Exact copies of the lines from the line containing "Select the 20:30:00 time label" through the last line of the entries below are the whole answer.

*** Block opens ***

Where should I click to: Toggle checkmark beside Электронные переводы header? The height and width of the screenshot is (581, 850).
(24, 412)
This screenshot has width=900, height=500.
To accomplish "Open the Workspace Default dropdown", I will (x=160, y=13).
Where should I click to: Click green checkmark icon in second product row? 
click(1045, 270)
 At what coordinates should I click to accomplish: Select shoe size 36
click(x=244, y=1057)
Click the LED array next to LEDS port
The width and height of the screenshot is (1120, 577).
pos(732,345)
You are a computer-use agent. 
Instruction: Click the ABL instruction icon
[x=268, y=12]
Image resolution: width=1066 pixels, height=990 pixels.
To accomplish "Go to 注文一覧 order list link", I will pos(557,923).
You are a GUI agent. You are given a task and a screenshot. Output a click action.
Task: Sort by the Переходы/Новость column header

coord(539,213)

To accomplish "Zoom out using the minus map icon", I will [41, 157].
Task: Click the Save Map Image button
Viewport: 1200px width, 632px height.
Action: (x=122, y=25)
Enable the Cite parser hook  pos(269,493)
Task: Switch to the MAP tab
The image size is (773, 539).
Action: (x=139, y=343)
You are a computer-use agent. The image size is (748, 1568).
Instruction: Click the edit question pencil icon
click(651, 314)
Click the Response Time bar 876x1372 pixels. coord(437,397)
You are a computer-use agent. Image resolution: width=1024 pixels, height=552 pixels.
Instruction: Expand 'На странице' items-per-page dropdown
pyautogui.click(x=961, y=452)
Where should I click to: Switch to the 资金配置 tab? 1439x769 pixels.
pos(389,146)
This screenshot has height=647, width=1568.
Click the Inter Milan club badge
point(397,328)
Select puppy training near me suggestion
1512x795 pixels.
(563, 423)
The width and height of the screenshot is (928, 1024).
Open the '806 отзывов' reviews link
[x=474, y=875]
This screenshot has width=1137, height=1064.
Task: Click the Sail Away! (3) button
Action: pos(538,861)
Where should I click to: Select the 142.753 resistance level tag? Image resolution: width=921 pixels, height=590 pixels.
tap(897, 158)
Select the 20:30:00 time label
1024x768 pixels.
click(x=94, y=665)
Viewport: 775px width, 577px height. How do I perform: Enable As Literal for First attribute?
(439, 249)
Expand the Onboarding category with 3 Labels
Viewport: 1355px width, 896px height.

*** Block closes ***

◆ ANSWER TO THE EXERCISE
Select the 20:30:00 time label
1024x768 pixels.
click(x=94, y=665)
Viewport: 775px width, 577px height. How do I perform: Enable As Literal for First attribute?
(439, 249)
Expand the Onboarding category with 3 Labels
Viewport: 1355px width, 896px height.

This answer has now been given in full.